I write this blog for a very focused audience. I write it for friends, former co-workers, and professional acquaintances. For the most part, what happens here stays within that circle.
However, this is still a public site. It stays public because there may be times when lessons learned here or information posted here could be useful for the outside world. I get about 800 new visitors each month as a result of searches through the major search engines, so it's all worthwhile.
One thing that regular visitors know about me is that I vent. I vent a lot. The world has a lot of stuff to be angry about, and at least for me, it's safer and cleaner to vent into the digital ether than it is to take it out on the people in the world around me.
In this case, venting led to a lot of light being shown on the subject of piracy. Almost every site I've gone to today has had some sort of conversation going on related to piracy. Tons of debate between those that believe that if you don't pay for it you shouldn't have it versus people who believe that piracy is a godsend to computers and everyone inbetween.
My original vent was because pirates had been moving beyond just getting illegal copies of software I had worked on, and had moved to expecting me to support their illegal copies. So I vented.
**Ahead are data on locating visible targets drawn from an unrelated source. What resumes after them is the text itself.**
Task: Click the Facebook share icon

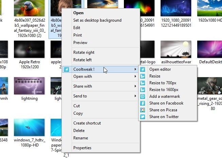Action: tap(143, 103)
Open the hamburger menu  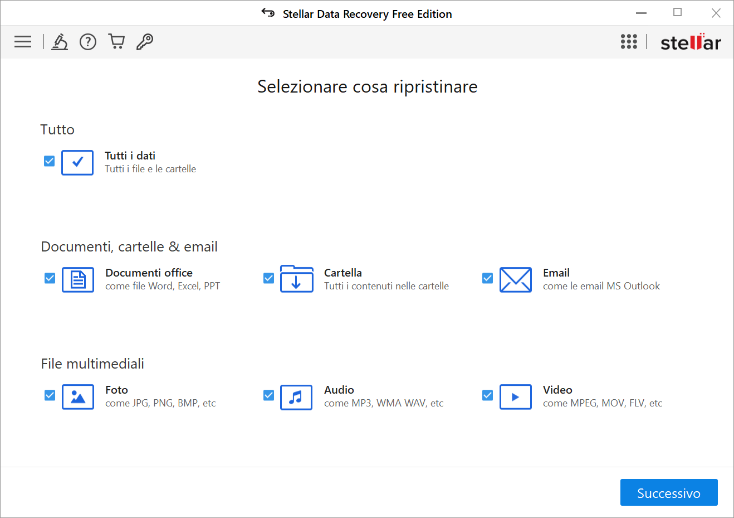pyautogui.click(x=23, y=42)
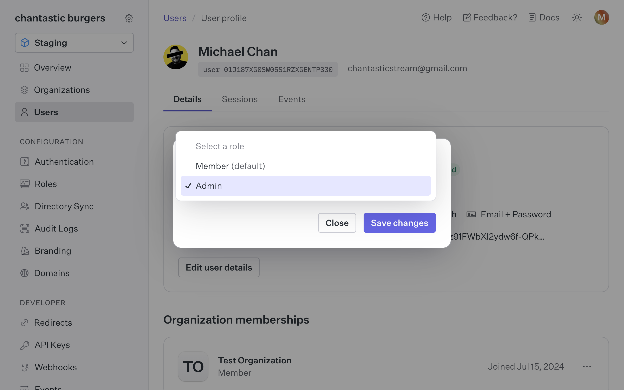The image size is (624, 390).
Task: Click the Roles icon in sidebar
Action: [25, 183]
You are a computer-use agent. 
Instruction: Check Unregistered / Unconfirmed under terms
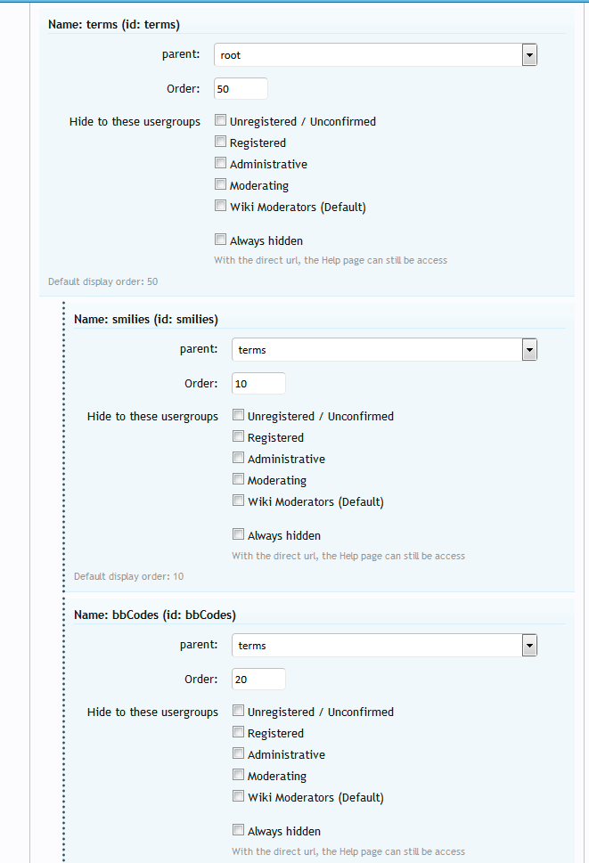click(220, 120)
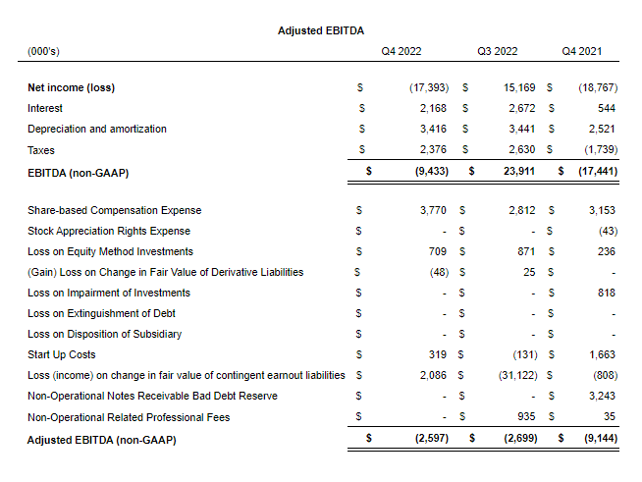Viewport: 642px width, 482px height.
Task: Click the Net income (loss) row label
Action: [71, 87]
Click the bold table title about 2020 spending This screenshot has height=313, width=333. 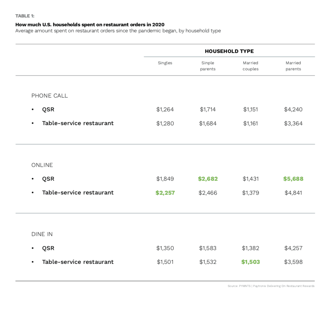(90, 25)
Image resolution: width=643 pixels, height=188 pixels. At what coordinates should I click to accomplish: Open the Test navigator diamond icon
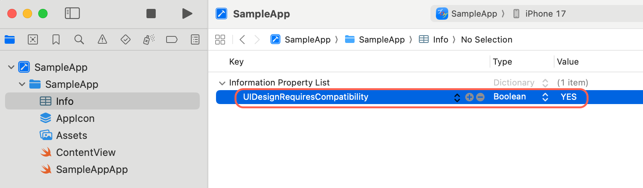click(126, 39)
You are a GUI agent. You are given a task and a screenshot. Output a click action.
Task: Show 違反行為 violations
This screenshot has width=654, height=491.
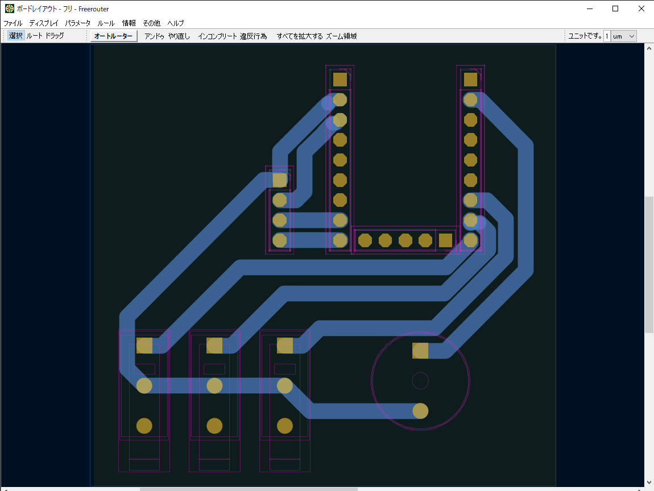point(253,36)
That vent led to a press interview and a lot of news coverage that I don't think anyone expected. Lots of people read their own personal agendas into both.
Some believed that I was forecasting the doom and gloom of the industry. Others believed that I was broadcasting my incompetence. Others believed that I was proof that DRM doesn't work. Others used me as validation of their own sick, twisted theories of the world. Me? I was exposing a data point that was pissing me off, with a little extrapolation thrown in for good measure.
Now I can't say much about piracy that hasn't already been said, but I can say this...I haven't received a single request for tech support from a pirated copy of the game since Chris Remo's interview went live. Not one.
I like trying to identify problems early and shine a light on them so that we can see the problem for what it really is. In this case, it seems that the light being generated by all of this discussion is scaring away the people who would be testing their limits.
Piracy has been a problem in this industry for so long that people have become accustomed to it. Defeatist attitudes by some of this industry's most respected names have essentially led to a free-for-all, and has turned piracy into a problem that is so large that we may not be able to solve it to any meaningful degree.
The problem that I have been having (pirates wanting support) hasn't just been isolated to Ritual. I've gotten hundreds of E-mails from developers all over the world asking about what I was doing because they have similar issues. Verification steps (user ID's, serial number checks, etc.) all seem to be failing. Hundreds of manhours per developer being spent trying to chase down issues, only to find that they were introduced in the pirated product. I shared my methods and results with those who asked. Piracy may seem unsolvable, but support for pirates is still a small enough issue that it can potentially be solved without causing undue hardship on legitimate customers.
For now, the problem has vanished due to the light. It's going to come back, and I intend to be ready for it, as do many of my fellow game developers.